(Records from a data source)
- - -

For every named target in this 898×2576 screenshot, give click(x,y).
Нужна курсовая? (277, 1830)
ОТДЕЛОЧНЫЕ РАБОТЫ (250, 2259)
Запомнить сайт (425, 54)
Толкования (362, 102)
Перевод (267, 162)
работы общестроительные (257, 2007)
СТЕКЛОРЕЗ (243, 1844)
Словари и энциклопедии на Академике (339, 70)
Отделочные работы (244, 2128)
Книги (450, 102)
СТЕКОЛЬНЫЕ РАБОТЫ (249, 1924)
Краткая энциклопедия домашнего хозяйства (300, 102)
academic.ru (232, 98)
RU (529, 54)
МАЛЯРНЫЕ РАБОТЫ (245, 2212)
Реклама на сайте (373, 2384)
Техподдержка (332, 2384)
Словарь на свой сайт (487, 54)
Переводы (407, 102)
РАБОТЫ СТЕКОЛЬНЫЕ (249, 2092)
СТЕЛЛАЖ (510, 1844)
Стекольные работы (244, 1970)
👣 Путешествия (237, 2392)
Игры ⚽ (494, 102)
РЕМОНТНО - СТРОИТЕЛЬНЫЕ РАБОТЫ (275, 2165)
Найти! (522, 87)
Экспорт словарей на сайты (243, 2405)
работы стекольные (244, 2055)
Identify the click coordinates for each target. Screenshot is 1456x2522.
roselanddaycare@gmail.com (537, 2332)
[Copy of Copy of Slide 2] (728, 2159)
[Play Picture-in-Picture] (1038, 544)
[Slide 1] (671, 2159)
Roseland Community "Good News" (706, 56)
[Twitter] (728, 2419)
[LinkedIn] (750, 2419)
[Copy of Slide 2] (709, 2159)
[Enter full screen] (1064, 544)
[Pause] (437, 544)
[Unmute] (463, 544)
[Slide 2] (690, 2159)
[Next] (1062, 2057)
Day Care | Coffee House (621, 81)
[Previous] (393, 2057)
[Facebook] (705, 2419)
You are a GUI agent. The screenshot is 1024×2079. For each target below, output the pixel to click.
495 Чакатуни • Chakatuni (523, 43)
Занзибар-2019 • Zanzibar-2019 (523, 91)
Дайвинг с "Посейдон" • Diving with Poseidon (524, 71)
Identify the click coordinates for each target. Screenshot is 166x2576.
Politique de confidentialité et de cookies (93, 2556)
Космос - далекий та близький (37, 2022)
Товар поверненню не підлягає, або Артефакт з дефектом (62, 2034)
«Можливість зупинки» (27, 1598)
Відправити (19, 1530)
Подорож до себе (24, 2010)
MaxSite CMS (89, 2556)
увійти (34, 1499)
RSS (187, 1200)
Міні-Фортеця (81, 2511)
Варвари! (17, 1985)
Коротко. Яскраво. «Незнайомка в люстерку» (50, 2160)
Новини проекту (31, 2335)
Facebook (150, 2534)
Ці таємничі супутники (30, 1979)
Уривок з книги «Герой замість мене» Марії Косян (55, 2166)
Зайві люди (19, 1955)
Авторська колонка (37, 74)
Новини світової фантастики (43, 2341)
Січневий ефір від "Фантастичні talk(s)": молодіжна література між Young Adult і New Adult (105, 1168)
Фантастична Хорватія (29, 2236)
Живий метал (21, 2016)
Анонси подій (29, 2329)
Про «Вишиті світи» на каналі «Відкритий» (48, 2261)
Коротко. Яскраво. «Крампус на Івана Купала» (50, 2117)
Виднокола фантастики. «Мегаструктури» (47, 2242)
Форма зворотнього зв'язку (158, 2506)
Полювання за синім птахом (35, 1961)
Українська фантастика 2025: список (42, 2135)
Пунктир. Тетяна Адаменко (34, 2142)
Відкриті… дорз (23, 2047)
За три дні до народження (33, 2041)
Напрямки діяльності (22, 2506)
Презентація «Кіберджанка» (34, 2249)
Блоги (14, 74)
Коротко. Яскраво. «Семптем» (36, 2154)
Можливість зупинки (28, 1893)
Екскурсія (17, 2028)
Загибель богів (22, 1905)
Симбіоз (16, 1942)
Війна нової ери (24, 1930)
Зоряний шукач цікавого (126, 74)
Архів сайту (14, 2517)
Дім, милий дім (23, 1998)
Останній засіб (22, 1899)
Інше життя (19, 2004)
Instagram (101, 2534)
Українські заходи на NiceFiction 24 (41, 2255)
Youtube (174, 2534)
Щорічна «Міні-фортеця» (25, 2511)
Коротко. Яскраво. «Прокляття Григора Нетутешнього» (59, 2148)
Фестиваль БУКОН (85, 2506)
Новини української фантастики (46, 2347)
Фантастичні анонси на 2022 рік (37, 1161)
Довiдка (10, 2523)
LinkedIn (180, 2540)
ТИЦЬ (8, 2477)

- - -

*What you will do*: Print exactly the lines above, between the one holding "Відправити (19, 1530)" and the one holding "Анонси подій (29, 2329)", inclusive, and nothing besides.

*Solution to the problem*:
Відправити (19, 1530)
Подорож до себе (24, 2010)
MaxSite CMS (89, 2556)
увійти (34, 1499)
RSS (187, 1200)
Міні-Фортеця (81, 2511)
Варвари! (17, 1985)
Коротко. Яскраво. «Незнайомка в люстерку» (50, 2160)
Новини проекту (31, 2335)
Facebook (150, 2534)
Ці таємничі супутники (30, 1979)
Уривок з книги «Герой замість мене» Марії Косян (55, 2166)
Зайві люди (19, 1955)
Авторська колонка (37, 74)
Новини світової фантастики (43, 2341)
Січневий ефір від "Фантастичні talk(s)": молодіжна література між Young Adult і New Adult (105, 1168)
Фантастична Хорватія (29, 2236)
Живий метал (21, 2016)
Анонси подій (29, 2329)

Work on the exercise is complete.